Q4. How do you implement JWT authentication in FastAPI?

Install python-jose and passlib. Create a route POST /token that accepts form credentials, verifies the password against the hashed version in the database, and returns a signed JWT token. Create a get_current_user dependency that reads the Authorization header, decodes the JWT using the secret key, extracts the user ID, and fetches the user. Use Depends(get_current_user) on protected routes. For token expiry include an exp claim in the JWT payload. Use OAuth2PasswordBearer as the security scheme for automatic Swagger UI authentication support.

Q5. How does background task handling work in FastAPI?

FastAPI provides BackgroundTasks for running functions after returning the HTTP response — useful for sending emails, logging, or cache updates that should not block the response. Inject BackgroundTasks into the route and call background_tasks.add_task(func, arg1, arg2). The function runs after the response is sent. For heavier background work use Celery with Redis or RabbitMQ as the broker, or ARQ (async Redis Queue) which integrates better with async FastAPI. BackgroundTasks are suitable for lightweight fire-and-forget tasks; task queues are better for retries, scheduling, and distributed workers.

Q6. What is the difference between path parameters, query parameters, and request body in FastAPI?

Path parameters are defined in the route path and are required: @app.get("/users/{user_id}"). Query parameters are function parameters not in the path: def get_users(skip: int = 0, limit: int = 10) — they appear in the URL as /users?skip=0&limit=10. Request body parameters are Pydantic model arguments — FastAPI reads JSON from the request body. FastAPI automatically determines type from the function signature: singular types become query params, Pydantic models become body params. You can mix all three in one route. Path and query params are validated and converted automatically.

Q7. How do you handle database migrations with Alembic in a FastAPI project?

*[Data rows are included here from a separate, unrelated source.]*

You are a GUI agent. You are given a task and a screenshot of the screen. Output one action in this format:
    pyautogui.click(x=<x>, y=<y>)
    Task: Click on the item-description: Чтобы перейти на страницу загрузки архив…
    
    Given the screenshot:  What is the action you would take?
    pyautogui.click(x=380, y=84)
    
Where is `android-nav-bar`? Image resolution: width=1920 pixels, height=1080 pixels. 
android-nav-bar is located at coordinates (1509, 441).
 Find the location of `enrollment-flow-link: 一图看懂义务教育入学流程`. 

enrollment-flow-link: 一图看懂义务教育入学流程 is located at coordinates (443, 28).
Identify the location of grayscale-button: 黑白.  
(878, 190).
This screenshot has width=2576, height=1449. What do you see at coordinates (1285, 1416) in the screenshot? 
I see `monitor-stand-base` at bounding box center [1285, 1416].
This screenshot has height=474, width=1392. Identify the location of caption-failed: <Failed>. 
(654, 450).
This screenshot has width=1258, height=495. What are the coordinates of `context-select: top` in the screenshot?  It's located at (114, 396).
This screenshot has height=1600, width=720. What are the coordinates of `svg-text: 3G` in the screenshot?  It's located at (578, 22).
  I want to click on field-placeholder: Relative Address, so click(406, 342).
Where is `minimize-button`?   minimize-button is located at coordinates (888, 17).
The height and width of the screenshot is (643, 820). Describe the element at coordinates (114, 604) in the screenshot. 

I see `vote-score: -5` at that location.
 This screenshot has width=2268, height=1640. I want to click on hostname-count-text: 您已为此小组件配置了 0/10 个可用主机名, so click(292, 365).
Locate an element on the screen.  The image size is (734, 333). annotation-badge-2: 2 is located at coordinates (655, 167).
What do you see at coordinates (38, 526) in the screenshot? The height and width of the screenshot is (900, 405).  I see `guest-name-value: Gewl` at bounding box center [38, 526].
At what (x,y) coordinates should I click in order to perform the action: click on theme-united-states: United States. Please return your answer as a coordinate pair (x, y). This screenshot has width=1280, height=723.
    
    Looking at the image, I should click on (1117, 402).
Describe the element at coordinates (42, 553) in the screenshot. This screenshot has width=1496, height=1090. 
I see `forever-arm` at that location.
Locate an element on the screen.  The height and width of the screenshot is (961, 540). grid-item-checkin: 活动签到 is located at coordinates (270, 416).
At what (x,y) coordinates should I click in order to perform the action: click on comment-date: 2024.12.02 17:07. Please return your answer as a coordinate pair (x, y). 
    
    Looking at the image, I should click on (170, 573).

Alembic is SQLAlchemy's migration tool. Set up with alembic init alembic in your project root. Configure alembic.ini and env.py to point at your SQLAlchemy metadata. Generate a migration with alembic revision --autogenerate -m "add users table" — Alembic compares your models to the database schema and writes the migration file. Apply with alembic upgrade head, roll back with alembic downgrade -1. In production run migrations as part of the deployment step before the app starts. For async databases like databases or asyncpg use a synchronous connection in env.py for migration execution.

Q8. How would you structure a large FastAPI application?

Organise by feature, not by type. Create a routers/ directory with one file per resource (users.py, products.py). Each router file defines an APIRouter with its prefix and tags. Include all routers in main.py with app.include_router(). Put Pydantic schemas in schemas/, database models in models/, business logic in services/, and shared dependencies (auth, db session) in dependencies.py. Use lifespan context manager (asynccontextmanager) for startup/shutdown events (opening DB connections, loading ML models). This structure keeps related code together and makes each feature independently testable.